Here's the result of the same calculation applied to your second set of data:

wall-1: 
none(1.0),atomicinc(1.0),cmpxchng(1.0),pg_lwlock(1.0),pg_lwlock_cas(1.0),spin(1.2)
user-1: 
none(1.0),atomicinc(1.0),cmpxchng(1.0),pg_lwlock(1.0),pg_lwlock_cas(1.0),spin(1.2)
wall-2: 
none(1.0),atomicinc(1.0),cmpxchng(1.0),pg_lwlock(1.0),spin(1.2),pg_lwlock_cas(1.2)
user-2: 
none(1.0),cmpxchng(1.0),pg_lwlock(1.0),atomicinc(1.0),spin(1.2),pg_lwlock_cas(1.2)
wall-3: 
none(1.0),pg_lwlock(1.0),atomicinc(1.0),cmpxchng(1.0),spin(1.3),pg_lwlock_cas(1.3)
user-3: 
none(1.0),atomicinc(1.0),pg_lwlock(1.0),cmpxchng(1.0),spin(1.3),pg_lwlock_cas(1.3)
wall-4: 
none(1.0),atomicinc(1.0),cmpxchng(1.2),pg_lwlock_cas(1.3),pg_lwlock(1.8),spin(5.2)
user-4: 
none(1.0),atomicinc(1.0),cmpxchng(1.2),pg_lwlock_cas(1.3),pg_lwlock(1.8),spin(5.4)
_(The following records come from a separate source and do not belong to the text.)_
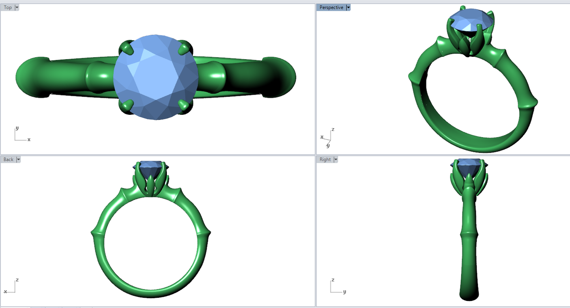Open the Top viewport dropdown arrow

[17, 7]
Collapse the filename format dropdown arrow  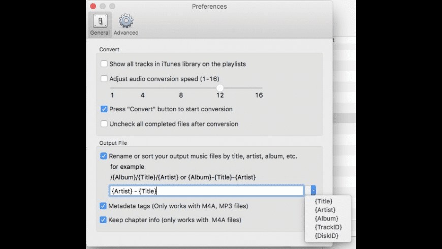point(313,191)
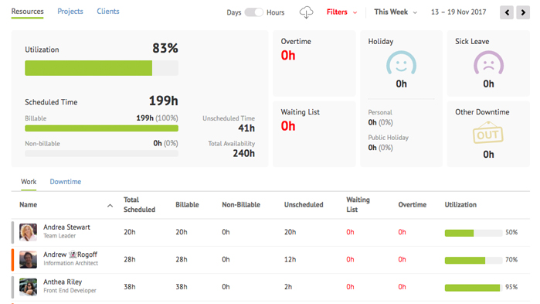Click the Utilization column header
Screen dimensions: 540x304
click(460, 205)
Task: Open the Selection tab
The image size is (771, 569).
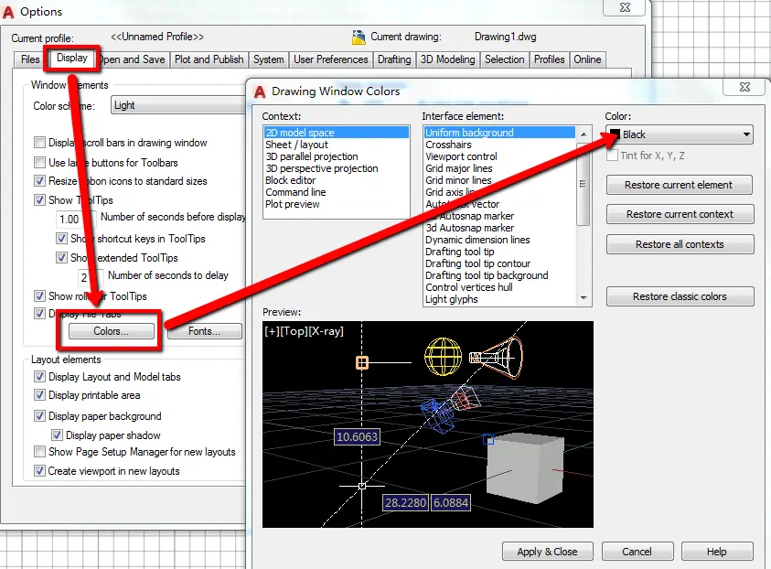Action: point(505,59)
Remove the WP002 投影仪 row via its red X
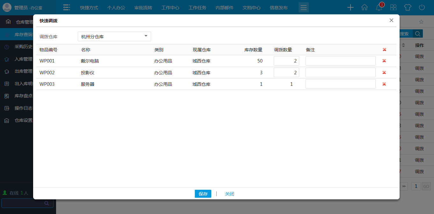This screenshot has height=214, width=434. pos(384,72)
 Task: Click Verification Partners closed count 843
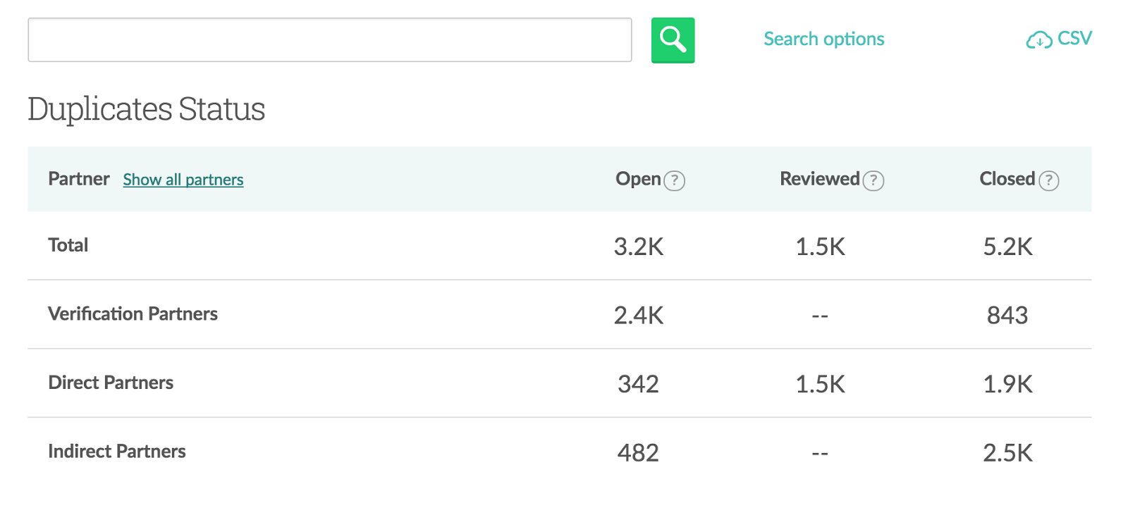(x=1007, y=315)
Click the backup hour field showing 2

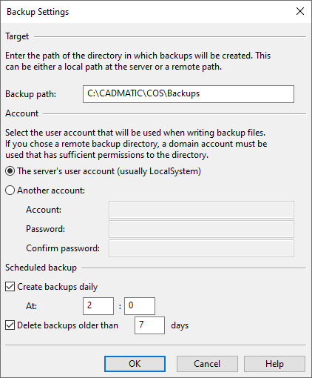click(x=98, y=306)
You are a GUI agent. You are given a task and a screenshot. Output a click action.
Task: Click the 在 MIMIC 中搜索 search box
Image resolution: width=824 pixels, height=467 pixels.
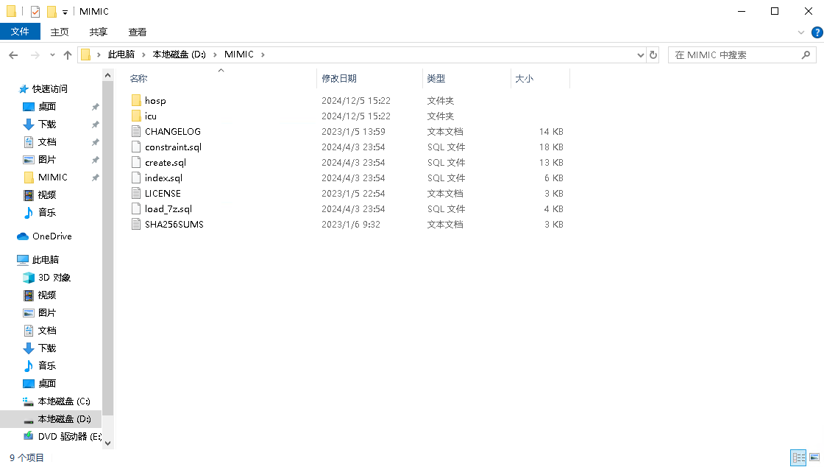tap(736, 55)
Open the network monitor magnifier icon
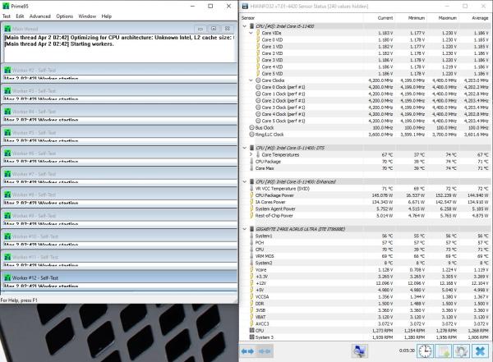The height and width of the screenshot is (362, 493). [359, 351]
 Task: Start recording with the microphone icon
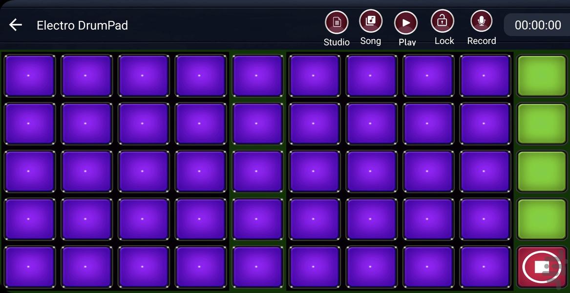[481, 21]
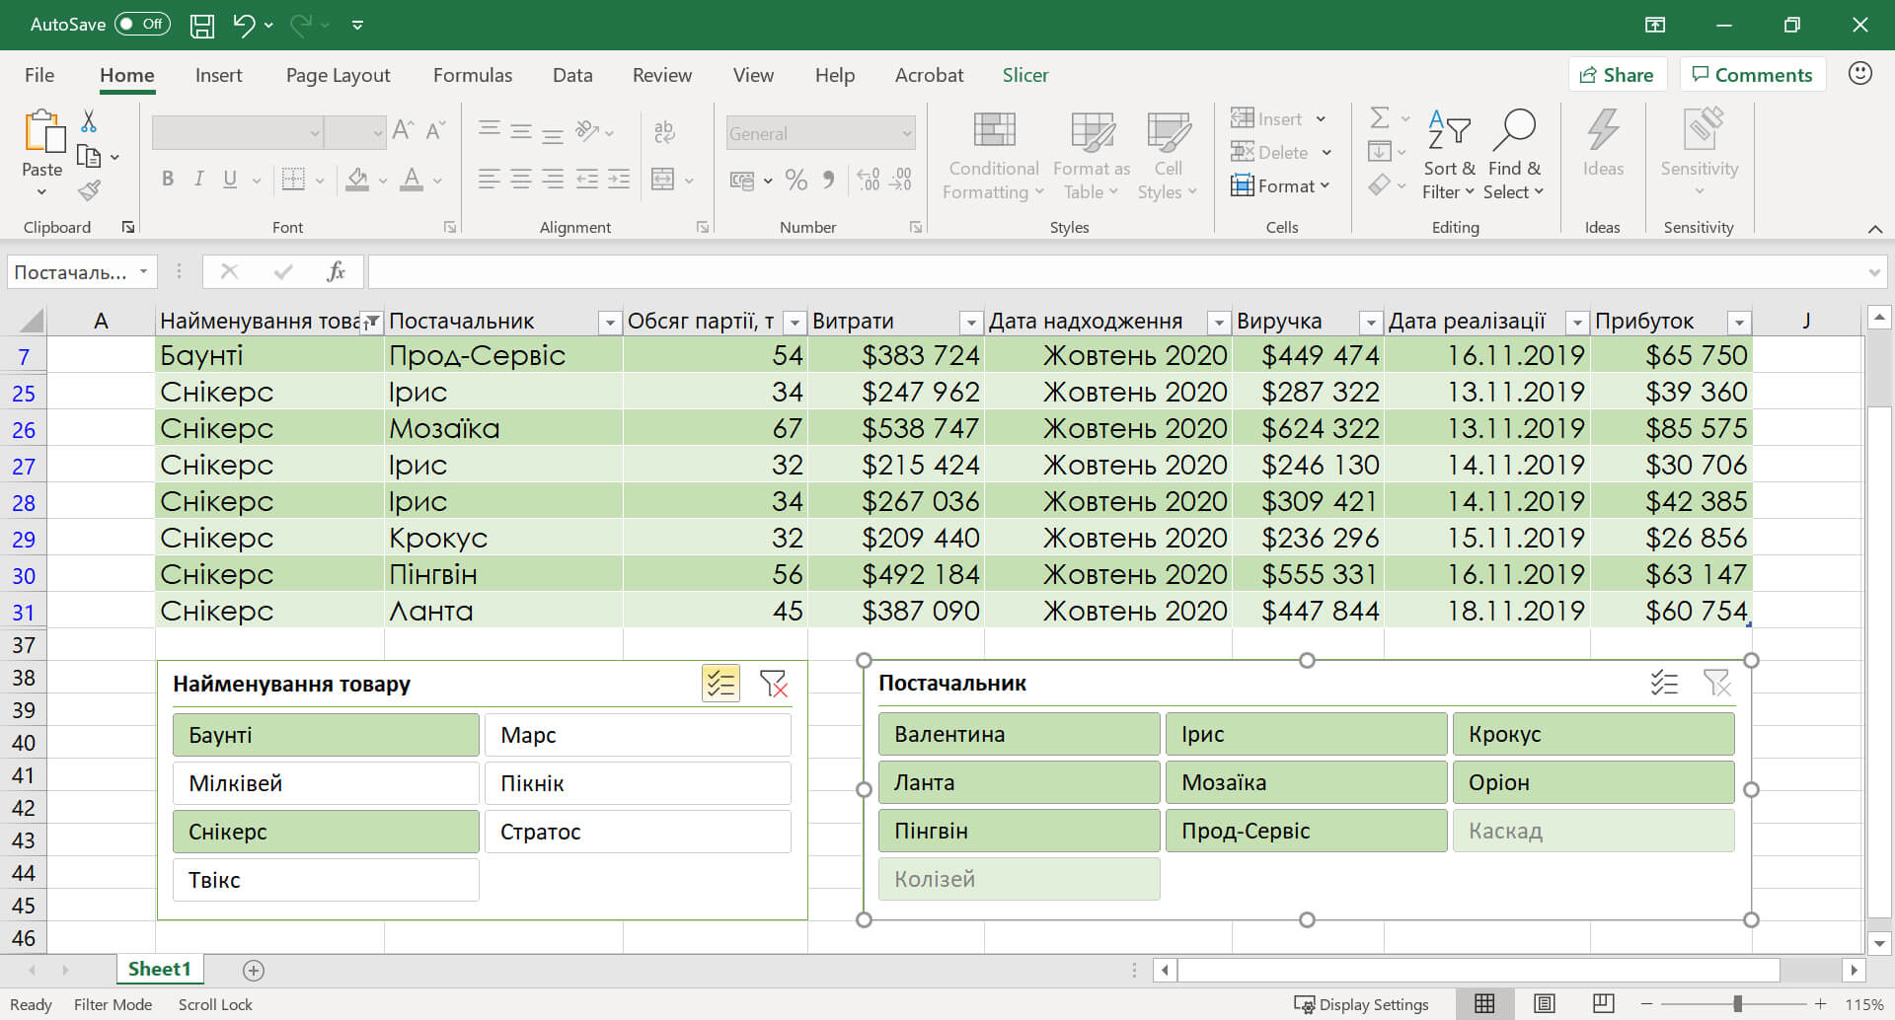Expand the Прибуток column filter dropdown
This screenshot has height=1020, width=1895.
pyautogui.click(x=1739, y=323)
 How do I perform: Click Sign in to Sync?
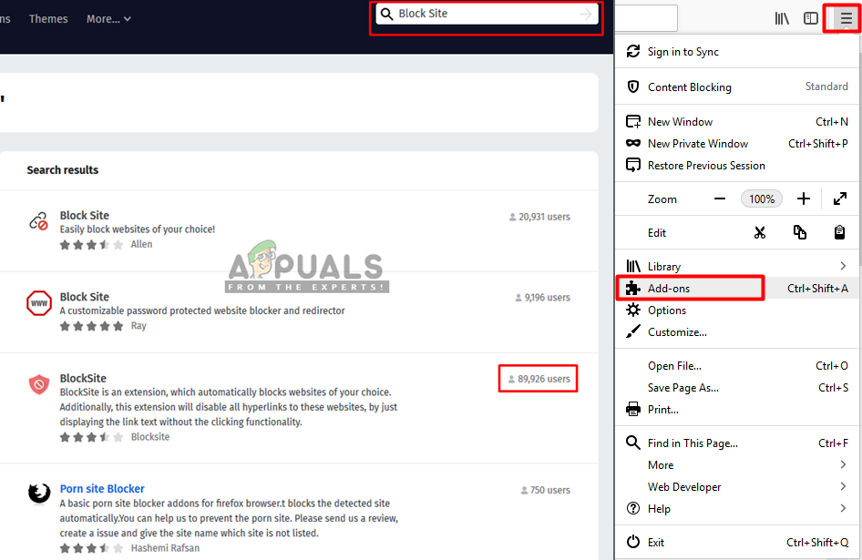(x=682, y=52)
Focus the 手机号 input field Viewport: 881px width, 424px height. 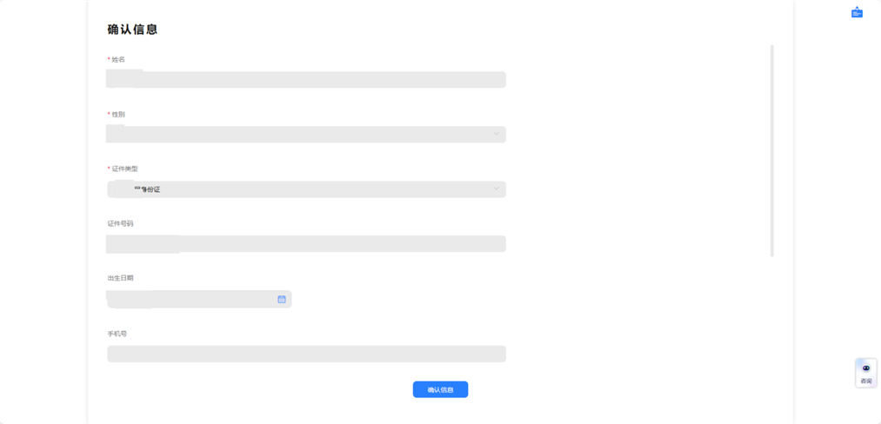point(306,354)
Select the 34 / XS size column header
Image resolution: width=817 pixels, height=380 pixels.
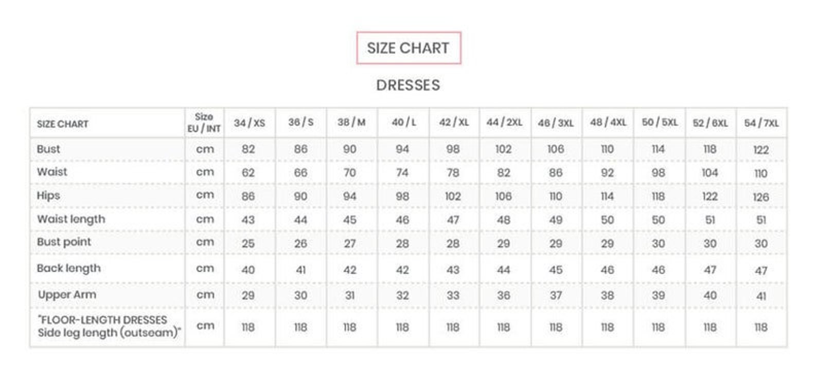(249, 123)
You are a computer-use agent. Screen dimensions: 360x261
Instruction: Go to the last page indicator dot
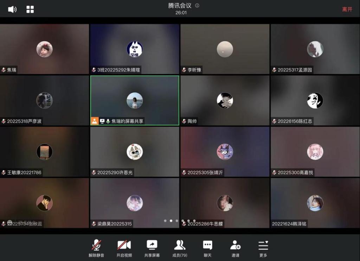[x=194, y=221]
There seems to be something a bit funky in your 3-core data, but
overall I read this data to indicate that 4 cores aren't really enough
to see a severe problem with spinlock contention.  I'm not even sure
that you can see this problem on a real workload on a 16-core system.
But as you add cores the problem gets rapidly worse, because the more
cores you have, the more likely it is that someone else is already
holding the spinlock (or has just very recently held the spinlock)
that you want.  And, of course, the problem multiplies itself, because
once your lock acquistions start taking longer, they become a larger
percentage of your execution time, which makes it proportionately more
likely that you'll find someone already there when you go to grab the
lock.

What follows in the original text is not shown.